Em 03-10-2013, ao largo da ilha italiana de Lampedusa e em frente às câmeras de televisão, 369 pessoas morreram quando o barco em que viajavam, vindo da Líbia, virou. Naquele momento, o mundo soube que o Mediterrâneo havia se transformado em um cemitério de migrantes a céu aberto.
"Eu estava me segurando em uma barra e duas pessoas estavam puxando meu cinto por trás. Meu cinto quebrou e eu perdi minhas calças. As pessoas afundaram com minhas calças nas mãos", explica um sobrevivente da tragédia.
Após o terrível naufrágio, a Itália lançou a Mare Nostrum, operação de busca e resgate para pessoas em perigo no mar. Mais de 150.000 vidas foram salvas. Porém, apenas um ano depois, na ausência de apoio da UE, a operação foi substituída pela operação Triton, não mais para salvar vidas, mas para controlar as fronteiras. E nos últimos dez anos, a multiplicação de naufrágios transformou a Mare Nostrum (como é chamado o Mediterrâneo) em uma operação "Mare Mortum".
O Ocean Viking é o navio da ONG SOS Mediterranée, cuja equipe de profissionais humanitários realiza resgates em massa de pessoas em perigo nas águas internacionais do Mediterrâneo.
"Os números de mortalidade nunca foram tão altos desde 2017, o que significa que estamos nos níveis máximos da chamada onda migratória. A Organização Internacional para as Migrações registra 2.569 mortes este ano, mais do que o número de todo o ano de 2022, quando foram contabilizadas 1.417 mortes", explica Sophie Beau, fundadora e diretora da organização.
"Este ano, a Tunísia foi o principal ponto de partida. Isso é algo novo, porque até agora era a Líbia. O ano de 2023 foi marcado por um grande número de travessias entre as costas da Líbia, da Tunísia e da Itália. O eixo migratório mais mortal do mundo", diz Beau.
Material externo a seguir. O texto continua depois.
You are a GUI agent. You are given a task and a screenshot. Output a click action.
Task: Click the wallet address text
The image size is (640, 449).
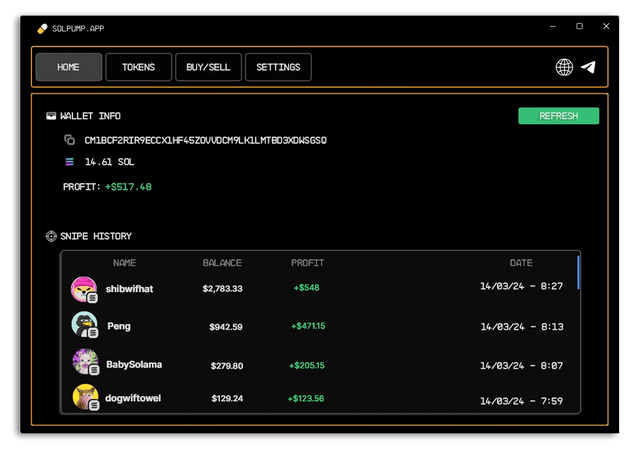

Outro acontecimento infeliz deste ano é um decreto das autoridades italianas que dificulta ainda mais o trabalho de resgate das organizações humanitárias. "Antes, costumávamos esperar dias e dias, até três semanas, para poder desembarcar. Agora somos imediatamente designados para um porto seguro, mas ele fica longe do local do resgate. Tivemos que ir até Hong Kong, para portos que ficam a 1.500 quilômetros de distância do local do naufrágio. Passamos até cinco dias para chegar ao porto. E o mesmo no caminho de volta. Não estou falando apenas do Ocean Viking. Isso acontece com todos os navios de resgate. É impossível otimizar nossa capacidade de resgate porque estamos em trânsito antes de desembarcarmos os sobreviventes. Além disso, o combustível é muito caro. E algumas ONGs não podem mais operar por motivos financeiros", reclama Sophie Beau.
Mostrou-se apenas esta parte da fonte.